The positive-pressure oxygen helmet resulted from a task force that included Armstrong, spaceflight company Virgin Galactic and its sister The Spaceship Company, the city of Lancaster, Antelope Valley Hospital, and Antelope Valley College, bringing together resources, medical professionals, and engineers.
Oxygen helmet manufacturers have been unable to meet the surge in demand in response to COVID-19, which often deprives patients of oxygen. A team led by Armstrong engineer Mike Buttigieg was charged with developing a low-cost, easily made assisted breathing helmet that could withstand pressures that off-the-shelf units weren’t designed for, without impacting the supply chain. Through conversations with the team’s lead doctor, Buttigieg had the idea to install a magnetic port, allowing access to the wearer’s face. “Having a helmet on without face access makes it hard to check vitals or take a drink of water,” said Samantha Hull, licensing manager and outreach coordinator at Armstrong.

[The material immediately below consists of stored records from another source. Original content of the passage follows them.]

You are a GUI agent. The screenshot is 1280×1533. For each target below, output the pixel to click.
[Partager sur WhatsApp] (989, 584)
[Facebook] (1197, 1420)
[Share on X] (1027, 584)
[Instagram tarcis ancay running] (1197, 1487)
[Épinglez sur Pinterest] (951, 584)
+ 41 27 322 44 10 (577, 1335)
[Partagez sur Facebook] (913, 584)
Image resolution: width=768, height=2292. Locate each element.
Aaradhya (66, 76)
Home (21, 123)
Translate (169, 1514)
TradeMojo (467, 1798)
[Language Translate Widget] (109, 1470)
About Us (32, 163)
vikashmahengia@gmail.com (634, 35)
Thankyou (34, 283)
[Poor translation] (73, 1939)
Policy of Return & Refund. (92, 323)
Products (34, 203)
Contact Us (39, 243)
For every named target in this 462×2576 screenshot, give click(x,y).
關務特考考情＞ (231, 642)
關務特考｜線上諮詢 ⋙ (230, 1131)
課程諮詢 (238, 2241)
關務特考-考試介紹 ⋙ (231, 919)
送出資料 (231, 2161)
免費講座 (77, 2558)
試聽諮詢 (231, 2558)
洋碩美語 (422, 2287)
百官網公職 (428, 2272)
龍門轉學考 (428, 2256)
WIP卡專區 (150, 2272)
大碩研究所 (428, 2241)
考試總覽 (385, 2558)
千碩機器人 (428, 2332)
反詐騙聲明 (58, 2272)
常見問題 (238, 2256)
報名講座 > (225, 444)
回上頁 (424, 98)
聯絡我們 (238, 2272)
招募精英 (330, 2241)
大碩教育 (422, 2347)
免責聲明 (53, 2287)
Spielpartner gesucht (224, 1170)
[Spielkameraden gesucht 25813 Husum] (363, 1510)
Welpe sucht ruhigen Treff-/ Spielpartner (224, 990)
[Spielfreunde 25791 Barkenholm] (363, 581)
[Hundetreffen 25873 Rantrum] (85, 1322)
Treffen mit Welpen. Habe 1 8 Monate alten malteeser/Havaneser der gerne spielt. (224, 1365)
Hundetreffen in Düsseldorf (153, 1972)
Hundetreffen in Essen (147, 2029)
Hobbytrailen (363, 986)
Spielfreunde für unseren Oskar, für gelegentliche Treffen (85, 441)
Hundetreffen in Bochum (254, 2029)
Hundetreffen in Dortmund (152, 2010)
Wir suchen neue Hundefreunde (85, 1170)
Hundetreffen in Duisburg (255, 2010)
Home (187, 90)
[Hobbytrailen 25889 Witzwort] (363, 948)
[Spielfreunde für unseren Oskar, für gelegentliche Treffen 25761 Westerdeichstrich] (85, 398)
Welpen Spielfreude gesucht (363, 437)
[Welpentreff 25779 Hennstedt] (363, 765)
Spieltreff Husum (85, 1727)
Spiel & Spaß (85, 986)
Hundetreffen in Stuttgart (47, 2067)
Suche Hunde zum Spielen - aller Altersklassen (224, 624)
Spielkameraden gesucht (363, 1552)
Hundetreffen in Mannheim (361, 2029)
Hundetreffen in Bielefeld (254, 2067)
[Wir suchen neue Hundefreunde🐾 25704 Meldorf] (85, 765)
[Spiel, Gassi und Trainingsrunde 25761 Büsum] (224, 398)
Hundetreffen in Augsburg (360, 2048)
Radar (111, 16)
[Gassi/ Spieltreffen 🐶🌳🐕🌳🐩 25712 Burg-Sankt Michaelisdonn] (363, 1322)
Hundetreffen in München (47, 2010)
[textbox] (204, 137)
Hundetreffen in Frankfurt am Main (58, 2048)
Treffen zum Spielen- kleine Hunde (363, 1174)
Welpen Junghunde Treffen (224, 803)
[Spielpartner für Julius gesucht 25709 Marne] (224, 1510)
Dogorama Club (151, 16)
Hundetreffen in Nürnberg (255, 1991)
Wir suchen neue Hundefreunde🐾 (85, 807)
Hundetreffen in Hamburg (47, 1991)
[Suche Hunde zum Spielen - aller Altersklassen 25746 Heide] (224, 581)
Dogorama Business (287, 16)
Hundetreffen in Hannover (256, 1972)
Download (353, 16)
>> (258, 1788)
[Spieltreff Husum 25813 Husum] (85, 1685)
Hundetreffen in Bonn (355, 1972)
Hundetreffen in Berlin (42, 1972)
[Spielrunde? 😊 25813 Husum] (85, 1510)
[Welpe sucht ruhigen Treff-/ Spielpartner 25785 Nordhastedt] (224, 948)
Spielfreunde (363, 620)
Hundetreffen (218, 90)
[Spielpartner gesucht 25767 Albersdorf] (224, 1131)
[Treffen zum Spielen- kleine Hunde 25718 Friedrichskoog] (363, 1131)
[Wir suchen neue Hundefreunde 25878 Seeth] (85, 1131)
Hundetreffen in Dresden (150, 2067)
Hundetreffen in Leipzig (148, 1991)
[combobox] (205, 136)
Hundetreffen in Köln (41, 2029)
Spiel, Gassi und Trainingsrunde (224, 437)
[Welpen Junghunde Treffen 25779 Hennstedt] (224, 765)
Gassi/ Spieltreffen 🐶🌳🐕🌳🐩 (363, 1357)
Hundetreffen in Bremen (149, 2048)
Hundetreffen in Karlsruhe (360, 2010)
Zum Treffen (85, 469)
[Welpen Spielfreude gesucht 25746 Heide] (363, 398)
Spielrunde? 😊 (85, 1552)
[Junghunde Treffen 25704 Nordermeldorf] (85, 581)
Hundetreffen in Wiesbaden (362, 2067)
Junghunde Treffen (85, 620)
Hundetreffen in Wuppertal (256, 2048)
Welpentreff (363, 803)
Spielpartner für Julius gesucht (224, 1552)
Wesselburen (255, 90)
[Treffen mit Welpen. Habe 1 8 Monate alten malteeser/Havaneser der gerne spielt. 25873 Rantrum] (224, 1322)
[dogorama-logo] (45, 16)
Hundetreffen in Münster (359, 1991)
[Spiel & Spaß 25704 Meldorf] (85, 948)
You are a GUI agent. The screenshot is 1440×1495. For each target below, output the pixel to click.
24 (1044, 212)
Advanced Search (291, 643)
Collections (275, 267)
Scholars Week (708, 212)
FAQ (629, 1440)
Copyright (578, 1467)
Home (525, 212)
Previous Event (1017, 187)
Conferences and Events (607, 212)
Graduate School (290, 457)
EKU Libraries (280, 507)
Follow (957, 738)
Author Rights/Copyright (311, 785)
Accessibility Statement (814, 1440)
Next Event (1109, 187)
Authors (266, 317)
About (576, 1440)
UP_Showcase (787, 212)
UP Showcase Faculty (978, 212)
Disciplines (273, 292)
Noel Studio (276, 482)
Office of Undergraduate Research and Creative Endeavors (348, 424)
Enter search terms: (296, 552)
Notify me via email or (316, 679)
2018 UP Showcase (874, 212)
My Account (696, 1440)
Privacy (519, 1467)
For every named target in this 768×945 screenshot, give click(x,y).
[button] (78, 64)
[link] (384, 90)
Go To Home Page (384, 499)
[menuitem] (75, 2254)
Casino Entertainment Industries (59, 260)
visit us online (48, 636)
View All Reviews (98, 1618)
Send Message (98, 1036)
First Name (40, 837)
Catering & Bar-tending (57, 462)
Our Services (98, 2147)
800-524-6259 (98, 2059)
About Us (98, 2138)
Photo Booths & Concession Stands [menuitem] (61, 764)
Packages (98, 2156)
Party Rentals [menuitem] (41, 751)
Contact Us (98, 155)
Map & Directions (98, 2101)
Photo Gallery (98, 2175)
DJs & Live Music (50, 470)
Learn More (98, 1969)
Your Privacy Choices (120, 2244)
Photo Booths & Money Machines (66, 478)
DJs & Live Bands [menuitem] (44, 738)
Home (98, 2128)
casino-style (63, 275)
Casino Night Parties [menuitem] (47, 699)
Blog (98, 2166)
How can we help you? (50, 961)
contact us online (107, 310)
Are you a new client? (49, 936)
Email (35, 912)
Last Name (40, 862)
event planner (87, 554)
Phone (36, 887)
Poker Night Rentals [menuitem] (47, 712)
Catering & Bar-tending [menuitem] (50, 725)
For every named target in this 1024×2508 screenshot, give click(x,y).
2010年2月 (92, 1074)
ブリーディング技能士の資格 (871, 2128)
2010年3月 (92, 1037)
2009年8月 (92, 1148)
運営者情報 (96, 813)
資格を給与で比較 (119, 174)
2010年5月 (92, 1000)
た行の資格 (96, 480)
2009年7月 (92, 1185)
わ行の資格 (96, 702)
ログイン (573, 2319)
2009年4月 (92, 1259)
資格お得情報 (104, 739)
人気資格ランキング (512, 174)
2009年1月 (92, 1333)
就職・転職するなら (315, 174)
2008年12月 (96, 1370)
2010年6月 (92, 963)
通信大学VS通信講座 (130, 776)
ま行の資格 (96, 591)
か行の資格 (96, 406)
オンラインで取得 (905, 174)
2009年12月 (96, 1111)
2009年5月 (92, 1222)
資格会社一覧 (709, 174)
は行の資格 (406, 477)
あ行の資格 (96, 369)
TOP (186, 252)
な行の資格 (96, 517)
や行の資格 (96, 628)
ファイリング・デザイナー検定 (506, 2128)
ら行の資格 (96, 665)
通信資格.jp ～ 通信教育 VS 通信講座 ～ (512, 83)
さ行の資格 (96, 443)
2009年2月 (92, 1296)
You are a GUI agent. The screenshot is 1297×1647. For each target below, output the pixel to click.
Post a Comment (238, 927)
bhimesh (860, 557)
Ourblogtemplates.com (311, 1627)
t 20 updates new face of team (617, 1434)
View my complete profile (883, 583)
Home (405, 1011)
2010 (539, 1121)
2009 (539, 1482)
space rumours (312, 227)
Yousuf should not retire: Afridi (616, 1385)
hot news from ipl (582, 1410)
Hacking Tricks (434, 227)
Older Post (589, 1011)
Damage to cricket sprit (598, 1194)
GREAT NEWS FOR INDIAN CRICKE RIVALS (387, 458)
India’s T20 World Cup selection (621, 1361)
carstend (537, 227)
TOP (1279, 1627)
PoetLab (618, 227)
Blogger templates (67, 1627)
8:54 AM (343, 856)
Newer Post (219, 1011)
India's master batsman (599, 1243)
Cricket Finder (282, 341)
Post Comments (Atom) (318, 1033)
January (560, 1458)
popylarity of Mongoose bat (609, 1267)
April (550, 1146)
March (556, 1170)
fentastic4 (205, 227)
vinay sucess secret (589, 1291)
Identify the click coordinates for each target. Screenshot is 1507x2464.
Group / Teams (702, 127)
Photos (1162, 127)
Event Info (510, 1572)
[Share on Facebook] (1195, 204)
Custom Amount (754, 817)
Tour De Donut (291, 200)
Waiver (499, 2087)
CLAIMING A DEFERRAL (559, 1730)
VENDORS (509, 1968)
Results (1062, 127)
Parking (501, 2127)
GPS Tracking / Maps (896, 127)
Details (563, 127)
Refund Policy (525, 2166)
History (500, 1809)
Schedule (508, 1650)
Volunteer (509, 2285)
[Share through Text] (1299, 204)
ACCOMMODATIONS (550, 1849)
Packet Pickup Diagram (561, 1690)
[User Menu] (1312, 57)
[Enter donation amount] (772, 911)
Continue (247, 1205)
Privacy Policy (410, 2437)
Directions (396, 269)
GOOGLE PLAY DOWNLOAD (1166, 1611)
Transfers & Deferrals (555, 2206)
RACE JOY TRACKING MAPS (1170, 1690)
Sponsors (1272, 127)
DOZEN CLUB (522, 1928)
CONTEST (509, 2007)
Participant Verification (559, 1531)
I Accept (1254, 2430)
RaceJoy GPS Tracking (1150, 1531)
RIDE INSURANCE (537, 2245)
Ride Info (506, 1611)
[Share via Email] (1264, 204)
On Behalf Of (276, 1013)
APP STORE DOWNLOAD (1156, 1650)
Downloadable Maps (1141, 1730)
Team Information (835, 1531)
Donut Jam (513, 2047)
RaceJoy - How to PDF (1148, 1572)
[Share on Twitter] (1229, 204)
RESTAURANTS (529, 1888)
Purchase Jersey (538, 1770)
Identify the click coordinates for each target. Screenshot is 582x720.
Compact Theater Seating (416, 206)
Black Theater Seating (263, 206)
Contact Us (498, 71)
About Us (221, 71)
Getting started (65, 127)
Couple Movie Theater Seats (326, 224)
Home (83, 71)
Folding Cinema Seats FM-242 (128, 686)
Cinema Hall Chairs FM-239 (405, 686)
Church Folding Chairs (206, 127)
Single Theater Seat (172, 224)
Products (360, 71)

The task force produced hundreds of the modified helmets for use at local hospitals, but Armstrong wanted to get them produced at greater scale. Final FDA approval also required a commercial manufacturer, meaning NASA had to find a company to license the technology without regulatory approval, said Benjamin Tomlinson, technology transfer officer at Armstrong.
In early July, the brand-new company Medify Products LLC signed a nonexclusive license to use the magnetic access port in oxygen helmets.
Tom Ryder, president and CEO of Genesis Plastics Welding, started Medify Products after he saw video of oxygen helmets being used in Italian hospitals early in the crisis. Genesis, his original company, had been producing similar helmets for more than 25 years.
“This is a product that utilizes all of our expertise,” he said. “We want to put that talent to use in fighting the virus.”
Ryder said Medify, located in Fortville, Indiana, will likely incorporate Armstrong’s magnetic port into more than one helmet design. A major advantage of working with NASA, he said, is that Armstrong is working with its contacts to get prototypes into formal testing and working with the FDA to secure emergency authorization for the helmets.
Much of this is new territory for Armstrong, which specializes in aeronautical research. “Medical applications are completely outside of our comfort zone,” said Tomlinson, noting that his team is figuring out how to navigate the approval process.
“This is something you can produce without a lot of expense, and it can save lives,” said Tomlinson. “Its elegance and simplicity is the beauty of it.”
Ryder said he wouldn’t previously have associated NASA with projects like this. “How they’re working with businesses like mine, a small business, gives me hope for the country.”